So Ole, any thoughts on the config info I sent? 

I’m still not certain if terminating a running job based on GrpTRESMins is even 
possible or supposed to work.

Hoot


> On Apr 24, 2023, at 3:21 PM, Hoot Thompson <hoot_thomp...@verizon.net> wrote:
> 
> See below…...
> 
>> On Apr 24, 2023, at 1:55 PM, Ole Holm Nielsen <ole.h.niel...@fysik.dtu.dk> 
>> wrote:
>> 
>> On 24-04-2023 18:33, Hoot Thompson wrote:
>>> In my reading of the Slurm documentation, it seems that exceeding the 
>>> limits set in GrpTRESMins should result in terminating a running job. 
>>> However, in testing this, The ‘current value’ of the GrpTRESMins only 
>>> updates upon job completion and is not updated as the job progresses. 
>>> Therefore jobs aren’t being stopped. On the positive side, no new jobs are 
>>> started if the limit is exceeded.

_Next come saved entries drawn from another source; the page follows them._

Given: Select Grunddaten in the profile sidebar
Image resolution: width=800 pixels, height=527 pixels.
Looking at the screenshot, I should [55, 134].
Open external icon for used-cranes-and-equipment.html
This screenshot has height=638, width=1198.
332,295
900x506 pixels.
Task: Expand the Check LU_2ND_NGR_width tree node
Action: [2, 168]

Here’s the documentation that is 
>>> confusing me…..
>> 
>> I think the jobs resource usage will only be added to the Slurm database 
>> upon job completion.  I believe that Slurm doesn't update the resource usage 
>> continually as you seem to expect.
>> 
>>> If any limit is reached, all running jobs with that TRES in this group will 
>>> be killed, and no new jobs will be allowed to run.
>>> Perhaps there is a setting or misconfiguration on my part.
>> 
>> The sacctmgr manual page states:
>> 
>>> GrpTRESMins=TRES=<minutes>[,TRES=<minutes>,...]
>>> The total number of TRES minutes that can possibly be used by past, present 
>>> and future jobs running from this association and its children.  To clear a 
>>> previously set value use the modify command with a new value of -1 for each 
>>> TRES id.
>>> NOTE: This limit is not enforced if set on the root association of a 
>>> cluster.  So even though it may appear in sacctmgr output, it will not be 
>>> enforced.
>>> ALSO NOTE: This limit only applies when using the Priority Multifactor 
>>> plugin.  The time is decayed using the value of PriorityDecayHalfLife or 
>>> PriorityUsageResetPeriod as set in the slurm.conf.  When this limit is 
>>> reached all associated jobs running will be killed and all future jobs 
>>> submitted with associations in the group will be delayed until they are 
>>> able to run inside the limit.
>> 
>> Can you please confirm that you have configured the "Priority Multifactor" 
>> plugin?
> Here’s relevant items from slurm.conf
> 
> 
> # Activate the Multifactor Job Priority Plugin with decay
> PriorityType=priority/multifactor
>  
> # apply no decay
> PriorityDecayHalfLife=0
>  
> # reset usage after 1 month
> PriorityUsageResetPeriod=MONTHLY
>  
> # The larger the job, the greater its job size priority.
> PriorityFavorSmall=NO
>  
> # The job's age factor reaches 1.0 after waiting in the
> # queue for 2 weeks.
> PriorityMaxAge=14-0
>  
> # This next group determines the weighting of each of the
> # components of the Multifactor Job Priority Plugin.
> # The default value for each of the following is 1.
> PriorityWeightAge=1000
> PriorityWeightFairshare=10000
> PriorityWeightJobSize=1000
> PriorityWeightPartition=1000
> PriorityWeightQOS=0 # don't use the qos factor
> 
> 
>> 
>> Your jobs should not be able to start if the user's GrpTRESMins has been 
>> exceeded.  Hence they won't be killed!
> 
> Yes, this works fine
>> 
>> Can you explain step by step what you observe?  It may be that the above 
>> documentation of killing jobs is in error, in which case we should make a 
>> bug report to SchedMD.
> 
> I set the GrpTRESMins limit to a very small number and then ran a sleep job 
> that exceeded the limit. The job continued to run past the limits until I 
> killed it. It was the only job in the queue. And if it makes any difference, 
> this testing is being done in AWS on a parallel cluster.